Wednesday, October 29, 2008

Burglary for Texas, Burglary for Tennessee (But Not for ACCA)

United States v. Constante, No. 07-41004 (5th Cir. Oct. 6, 2008; revised Oct. 28, 2008) (per curiam) (King, Higginbotham, Wiener)

COV fans will recall that the Fifth Circuit held, in United States v. Herrera-Montes, that a burglary committed under subsection (a)(3) of Tennessee's burglary statute is not generic "burglary" for purposes of guideline §2L1.2's 16-level COV definition. That's because the Taylor burglary definition, among others, requires the specific intent to commit another crime at the time of the entry, whereas Tennessee's (a)(3) burglary does not require the perpetrator to intend to commit the other offense at the time of the entry. Herrera-Montes noted that the same would hold true for subsection (a)(3) of Texas's burglary statute (Penal Code § 30.02), which is nearly identical to Tennessee's.

Leading to the obvious question: whether burglary under Texas Penal Code § 30.02(a)(3) constitutes generic "burglary" for purposes of the ACCA (18 U.S.C. § 924(e)), the statute at issue in Taylor. The Fives have twice said "yes," albeit in unpublished opinions. So Constante goes ahead and makes it official.

More important, though, is what the court said about the burden of establishing that a particular crime qualifies as an ACCA predicate. The Government argued that it wasn't clear whether Constante's burglary conviction was under § 30.02(a)(1)---which does require intent to commit another crime at the time of entry---or under § 30.02(a)(3)---which does not. As the court pointed out, for what seems like the 976th time, the Government bears the burden of proving that a prior conviction qualifies for the sentencing enhancement. Thus, any ambiguity as to which portion of § 30.02 underlay Constante's conviction means the Government failed to carry its burden.

The Government also argued "that after it established the prior convictions, Constante had the burden of proving the invalidity of those convictions by a preponderance of the evidence[,]" citing some cases. Not so, said the court. The cases the Government cited "relate to the constitutional validity of a guilty plea and not to establishing the precise statute under which the defendant was convicted."

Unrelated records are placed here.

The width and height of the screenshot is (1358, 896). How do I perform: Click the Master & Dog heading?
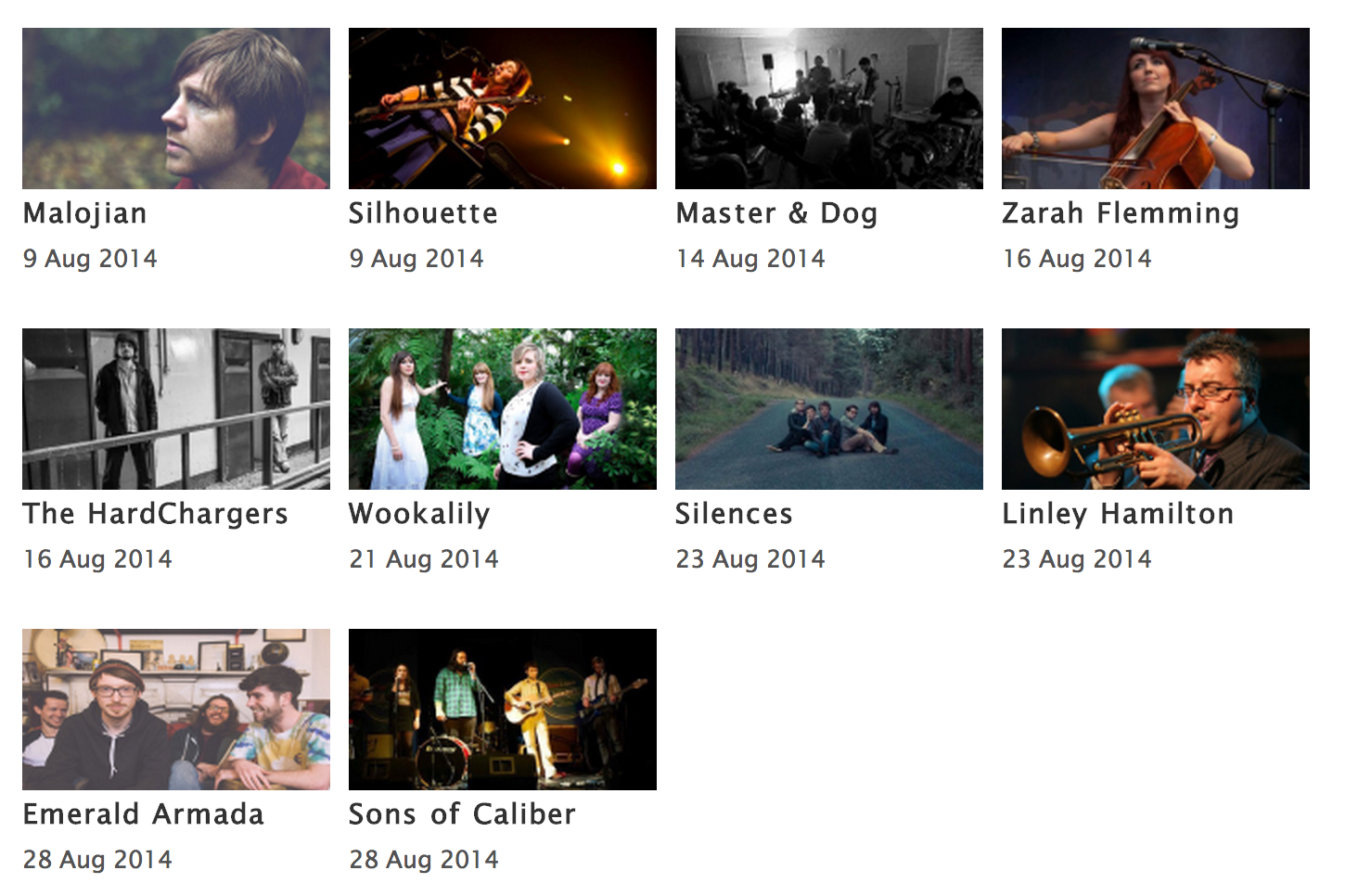coord(776,213)
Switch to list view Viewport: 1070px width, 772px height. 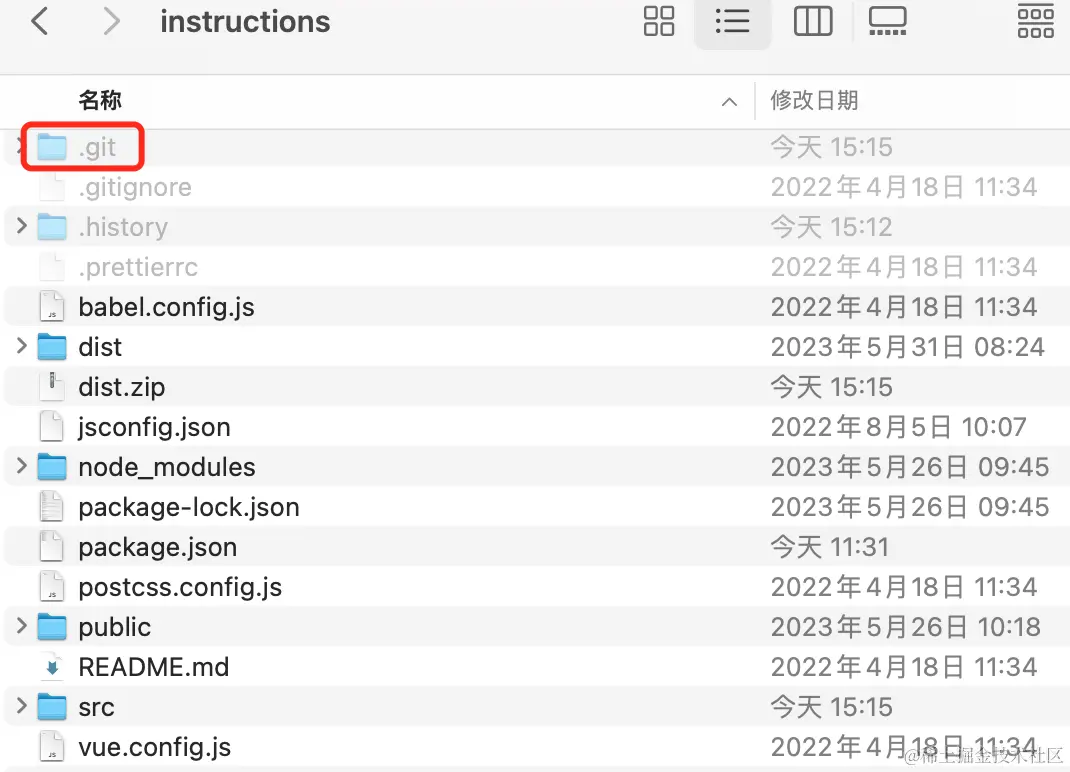tap(733, 21)
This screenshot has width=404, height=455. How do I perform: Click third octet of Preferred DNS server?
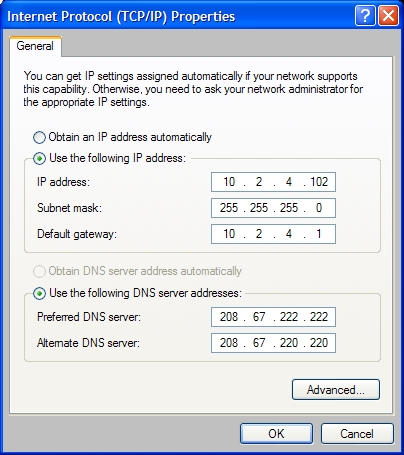[x=289, y=317]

There's one final point worth mentioning, in case it pops up in any of your cases. Constante's burglary indictment alleged that he “intentionally or knowingly enter[ed] a habitation, without the effective consent of . . . the owner . . . and attempted to commit or committed theft of property.” The court explained that the
“intentionally or knowingly” language in the indictment refers to a general criminal intent requirement, but not the specific intent element contained in § 30.02(a)(1) and the Taylor definition of generic burglary. See Beasley v. McCotter, 798 F.2d 116, 120 (5th Cir. 1986) (noting that § 30.02(a)(1) requires “specific intent to commit a felony or theft in the building” and § 30.02(a)(3) requires only the more general culpable mental state such as intentionally or knowingly). In other words, under § 30.02(a)(3) a defendant must intentionally or knowingly enter the building, but he would not have to intend to commit a felony, theft, or assault at that time. Only this latter type of specific intent is relevant to the Taylor definition of generic burglary.